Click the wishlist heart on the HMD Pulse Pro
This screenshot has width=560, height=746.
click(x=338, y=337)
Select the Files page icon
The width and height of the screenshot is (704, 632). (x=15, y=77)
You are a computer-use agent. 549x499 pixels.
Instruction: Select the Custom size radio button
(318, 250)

==

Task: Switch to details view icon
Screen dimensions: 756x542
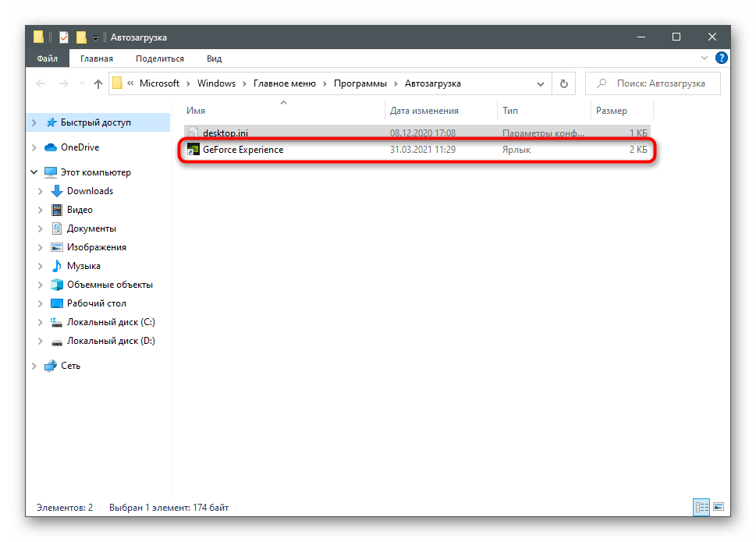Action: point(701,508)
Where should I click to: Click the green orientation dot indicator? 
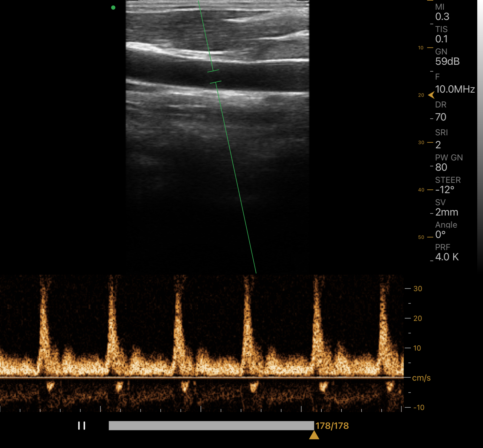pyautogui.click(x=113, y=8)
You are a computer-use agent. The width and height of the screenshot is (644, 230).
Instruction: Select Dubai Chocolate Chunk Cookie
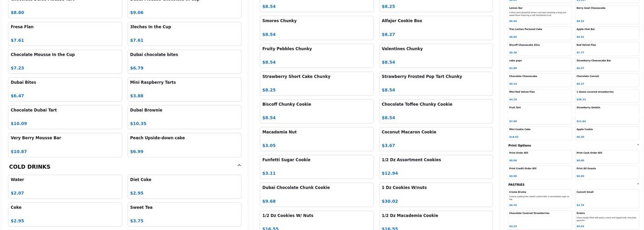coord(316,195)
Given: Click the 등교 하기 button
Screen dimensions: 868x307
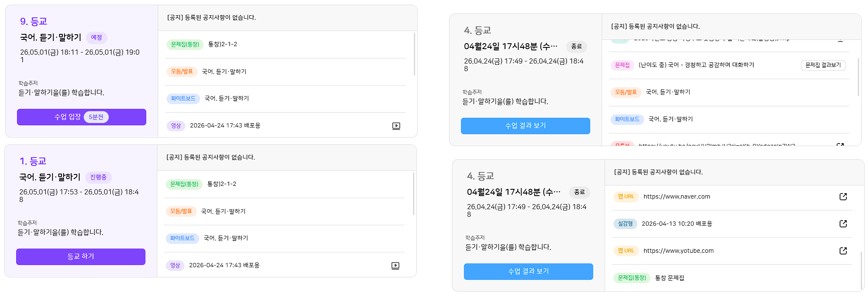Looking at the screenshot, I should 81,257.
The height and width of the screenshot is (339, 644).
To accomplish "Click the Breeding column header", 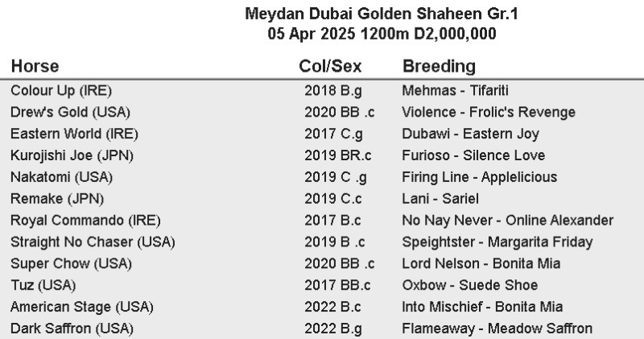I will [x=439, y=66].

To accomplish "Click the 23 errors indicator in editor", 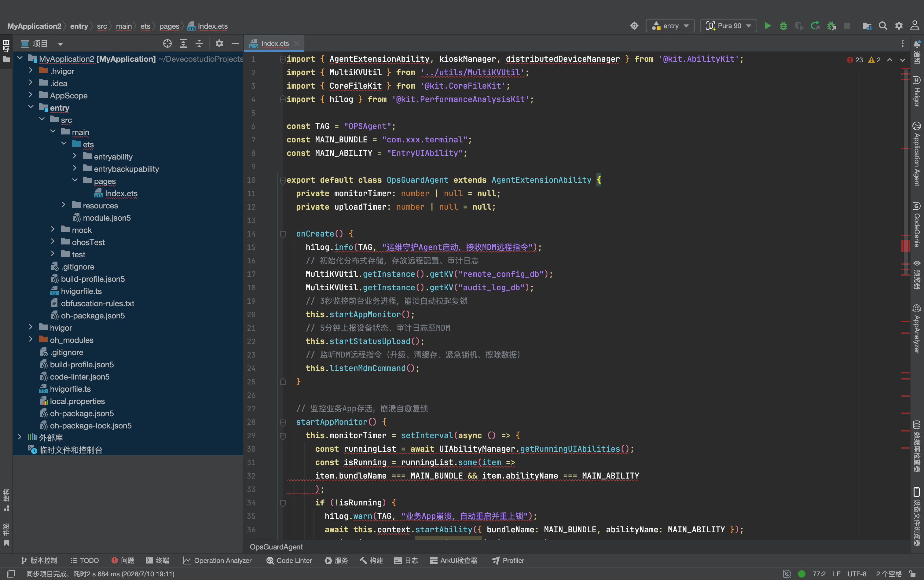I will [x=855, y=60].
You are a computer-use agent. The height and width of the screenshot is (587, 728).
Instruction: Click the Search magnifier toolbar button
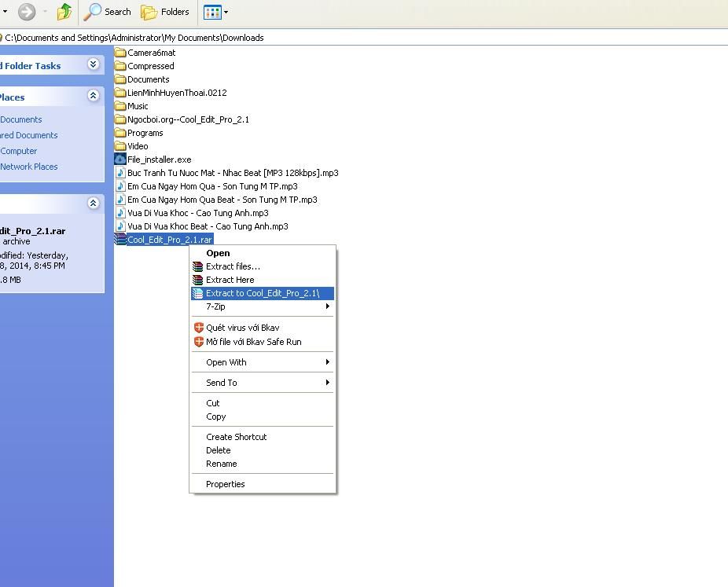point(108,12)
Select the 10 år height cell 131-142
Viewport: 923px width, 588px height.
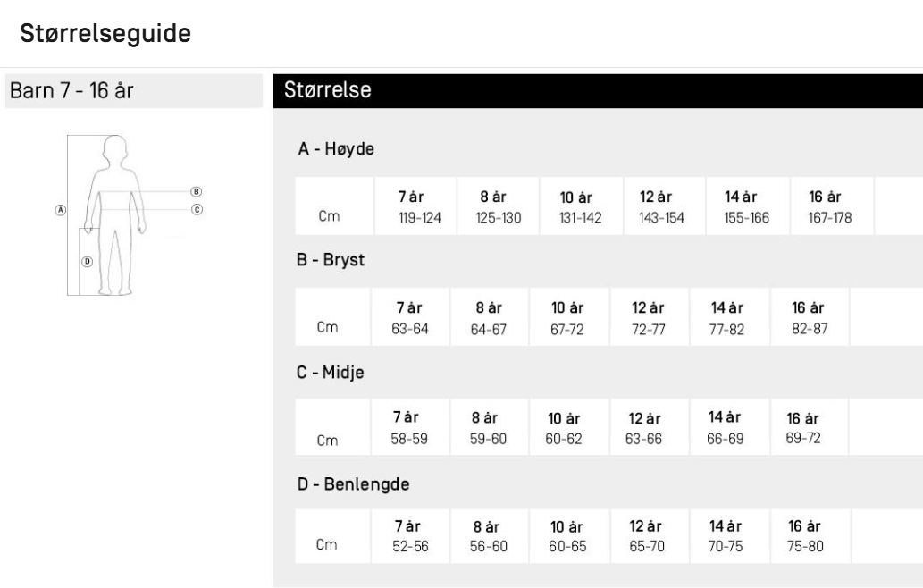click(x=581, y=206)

> Action item
Across the records above, how many lines contain the word "agent"? Give the number by itself.

> Your response
3